[RECORDED DATA Boundary: Start]
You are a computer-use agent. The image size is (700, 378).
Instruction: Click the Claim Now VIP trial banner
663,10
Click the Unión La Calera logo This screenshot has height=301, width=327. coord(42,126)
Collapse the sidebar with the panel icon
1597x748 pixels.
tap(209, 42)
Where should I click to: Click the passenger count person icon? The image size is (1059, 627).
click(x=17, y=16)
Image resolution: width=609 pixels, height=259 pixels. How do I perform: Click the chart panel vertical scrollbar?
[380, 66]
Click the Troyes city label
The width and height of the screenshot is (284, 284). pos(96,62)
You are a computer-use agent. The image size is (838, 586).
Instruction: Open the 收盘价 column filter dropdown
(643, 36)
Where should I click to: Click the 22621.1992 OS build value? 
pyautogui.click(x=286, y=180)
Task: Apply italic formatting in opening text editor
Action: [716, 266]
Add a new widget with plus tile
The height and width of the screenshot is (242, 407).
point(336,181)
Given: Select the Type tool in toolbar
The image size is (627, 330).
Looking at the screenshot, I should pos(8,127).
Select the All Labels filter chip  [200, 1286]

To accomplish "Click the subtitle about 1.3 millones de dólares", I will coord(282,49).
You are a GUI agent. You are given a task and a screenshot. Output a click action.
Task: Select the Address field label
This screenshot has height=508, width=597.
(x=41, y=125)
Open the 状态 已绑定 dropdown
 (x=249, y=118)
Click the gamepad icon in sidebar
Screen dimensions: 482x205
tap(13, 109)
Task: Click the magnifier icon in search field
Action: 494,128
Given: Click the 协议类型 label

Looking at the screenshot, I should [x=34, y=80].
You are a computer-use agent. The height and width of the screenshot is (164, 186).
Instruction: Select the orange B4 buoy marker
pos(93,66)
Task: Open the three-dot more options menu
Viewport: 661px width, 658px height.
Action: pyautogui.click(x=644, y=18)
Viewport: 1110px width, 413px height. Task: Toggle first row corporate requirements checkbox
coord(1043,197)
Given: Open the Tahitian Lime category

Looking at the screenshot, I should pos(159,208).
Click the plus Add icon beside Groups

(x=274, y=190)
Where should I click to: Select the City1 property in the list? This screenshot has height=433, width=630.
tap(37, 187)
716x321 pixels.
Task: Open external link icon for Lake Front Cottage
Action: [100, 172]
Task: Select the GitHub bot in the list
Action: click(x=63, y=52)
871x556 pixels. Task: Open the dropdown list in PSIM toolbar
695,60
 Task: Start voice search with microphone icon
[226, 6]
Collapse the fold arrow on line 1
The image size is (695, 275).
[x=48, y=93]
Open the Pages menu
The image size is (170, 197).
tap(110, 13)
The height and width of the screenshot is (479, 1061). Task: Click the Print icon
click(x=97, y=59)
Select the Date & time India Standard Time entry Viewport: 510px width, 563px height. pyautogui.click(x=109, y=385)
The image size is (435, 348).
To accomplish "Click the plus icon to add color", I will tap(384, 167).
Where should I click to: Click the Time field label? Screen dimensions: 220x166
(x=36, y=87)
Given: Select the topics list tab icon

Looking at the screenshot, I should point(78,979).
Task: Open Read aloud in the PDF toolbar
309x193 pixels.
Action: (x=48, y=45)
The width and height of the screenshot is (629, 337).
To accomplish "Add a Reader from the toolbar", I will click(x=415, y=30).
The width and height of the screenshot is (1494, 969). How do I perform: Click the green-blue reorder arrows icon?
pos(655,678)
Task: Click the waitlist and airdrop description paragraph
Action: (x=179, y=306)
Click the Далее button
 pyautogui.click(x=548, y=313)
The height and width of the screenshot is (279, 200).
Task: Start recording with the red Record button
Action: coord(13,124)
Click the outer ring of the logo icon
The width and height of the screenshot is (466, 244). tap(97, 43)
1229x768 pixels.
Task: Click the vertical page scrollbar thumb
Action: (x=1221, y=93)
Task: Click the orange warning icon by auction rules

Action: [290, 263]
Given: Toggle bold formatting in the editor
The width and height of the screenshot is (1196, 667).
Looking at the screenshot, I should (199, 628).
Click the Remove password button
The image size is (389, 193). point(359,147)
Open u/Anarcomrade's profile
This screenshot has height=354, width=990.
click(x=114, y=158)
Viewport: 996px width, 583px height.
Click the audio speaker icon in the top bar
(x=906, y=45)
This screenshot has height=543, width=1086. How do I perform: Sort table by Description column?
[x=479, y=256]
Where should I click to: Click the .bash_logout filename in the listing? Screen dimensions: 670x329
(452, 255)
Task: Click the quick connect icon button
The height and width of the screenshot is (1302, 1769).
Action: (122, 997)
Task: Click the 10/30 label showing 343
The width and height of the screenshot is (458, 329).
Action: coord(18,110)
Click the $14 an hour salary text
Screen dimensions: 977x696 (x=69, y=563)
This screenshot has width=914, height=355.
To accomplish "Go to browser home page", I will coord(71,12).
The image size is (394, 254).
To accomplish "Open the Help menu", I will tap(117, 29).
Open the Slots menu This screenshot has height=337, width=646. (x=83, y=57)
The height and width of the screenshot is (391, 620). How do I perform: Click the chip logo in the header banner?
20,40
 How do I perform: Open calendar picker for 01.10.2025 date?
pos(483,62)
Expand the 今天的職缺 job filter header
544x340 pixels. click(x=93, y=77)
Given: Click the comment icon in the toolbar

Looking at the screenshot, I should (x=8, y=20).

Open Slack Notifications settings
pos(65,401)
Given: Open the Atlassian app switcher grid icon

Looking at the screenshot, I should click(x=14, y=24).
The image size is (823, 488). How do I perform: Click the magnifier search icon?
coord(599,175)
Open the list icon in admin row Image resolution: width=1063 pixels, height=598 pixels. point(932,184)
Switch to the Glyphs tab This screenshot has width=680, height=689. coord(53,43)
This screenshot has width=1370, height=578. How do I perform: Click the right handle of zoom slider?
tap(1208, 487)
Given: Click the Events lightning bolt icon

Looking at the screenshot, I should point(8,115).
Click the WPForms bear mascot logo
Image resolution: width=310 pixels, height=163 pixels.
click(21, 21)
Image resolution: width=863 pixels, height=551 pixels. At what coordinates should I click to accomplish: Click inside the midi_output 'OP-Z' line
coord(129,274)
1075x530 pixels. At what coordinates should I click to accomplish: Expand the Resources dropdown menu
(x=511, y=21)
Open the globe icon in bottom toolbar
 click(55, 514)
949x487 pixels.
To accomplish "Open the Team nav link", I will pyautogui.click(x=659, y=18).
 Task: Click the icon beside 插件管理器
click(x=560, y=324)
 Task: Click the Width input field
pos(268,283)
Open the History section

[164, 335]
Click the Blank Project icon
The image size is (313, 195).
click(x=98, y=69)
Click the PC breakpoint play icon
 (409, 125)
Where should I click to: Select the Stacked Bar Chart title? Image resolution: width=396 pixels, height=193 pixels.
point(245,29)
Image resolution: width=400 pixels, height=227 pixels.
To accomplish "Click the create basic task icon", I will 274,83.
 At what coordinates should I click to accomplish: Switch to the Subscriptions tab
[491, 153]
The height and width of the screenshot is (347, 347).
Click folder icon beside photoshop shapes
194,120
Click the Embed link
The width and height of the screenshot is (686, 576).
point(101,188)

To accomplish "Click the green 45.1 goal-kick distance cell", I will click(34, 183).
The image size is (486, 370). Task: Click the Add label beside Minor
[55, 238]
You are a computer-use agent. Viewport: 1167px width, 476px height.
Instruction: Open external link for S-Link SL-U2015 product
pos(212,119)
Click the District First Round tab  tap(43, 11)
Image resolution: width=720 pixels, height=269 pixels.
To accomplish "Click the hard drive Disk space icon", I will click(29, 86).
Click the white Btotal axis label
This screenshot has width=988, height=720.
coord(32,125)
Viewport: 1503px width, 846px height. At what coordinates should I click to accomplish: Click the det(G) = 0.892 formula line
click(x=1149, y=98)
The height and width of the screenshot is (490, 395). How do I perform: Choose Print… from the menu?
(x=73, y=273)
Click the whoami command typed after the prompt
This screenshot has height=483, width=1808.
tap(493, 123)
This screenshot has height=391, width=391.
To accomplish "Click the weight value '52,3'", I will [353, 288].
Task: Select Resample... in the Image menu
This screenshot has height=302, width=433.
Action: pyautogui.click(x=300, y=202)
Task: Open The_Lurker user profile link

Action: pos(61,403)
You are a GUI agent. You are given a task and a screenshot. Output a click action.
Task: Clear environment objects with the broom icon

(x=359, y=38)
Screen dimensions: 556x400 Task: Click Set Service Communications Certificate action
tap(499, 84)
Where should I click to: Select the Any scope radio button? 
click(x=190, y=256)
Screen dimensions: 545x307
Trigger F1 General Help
[RECORDED DATA Boundary: End]
> [AIM OF THE TASK]: The first line of the records and every line down to the line with "Select the All" must be quoted exactly; leave out all else.

> [EXERCISE SOLUTION]:
You are a computer-use agent. The image size is (700, 378).
Instruction: Click the Claim Now VIP trial banner
663,10
Click the Unión La Calera logo This screenshot has height=301, width=327. coord(42,126)
Collapse the sidebar with the panel icon
1597x748 pixels.
tap(209, 42)
Where should I click to: Click the passenger count person icon? The image size is (1059, 627).
click(x=17, y=16)
Image resolution: width=609 pixels, height=259 pixels. How do I perform: Click the chart panel vertical scrollbar?
[380, 66]
Click the Troyes city label
The width and height of the screenshot is (284, 284). pos(96,62)
You are a computer-use agent. The image size is (838, 586).
Instruction: Open the 收盘价 column filter dropdown
(643, 36)
Where should I click to: Click the 22621.1992 OS build value? 
pyautogui.click(x=286, y=180)
Task: Apply italic formatting in opening text editor
Action: [716, 266]
Add a new widget with plus tile
The height and width of the screenshot is (242, 407).
point(336,181)
Given: Select the Type tool in toolbar
The image size is (627, 330).
Looking at the screenshot, I should pos(8,127).
Select the All Labels filter chip  [200, 1286]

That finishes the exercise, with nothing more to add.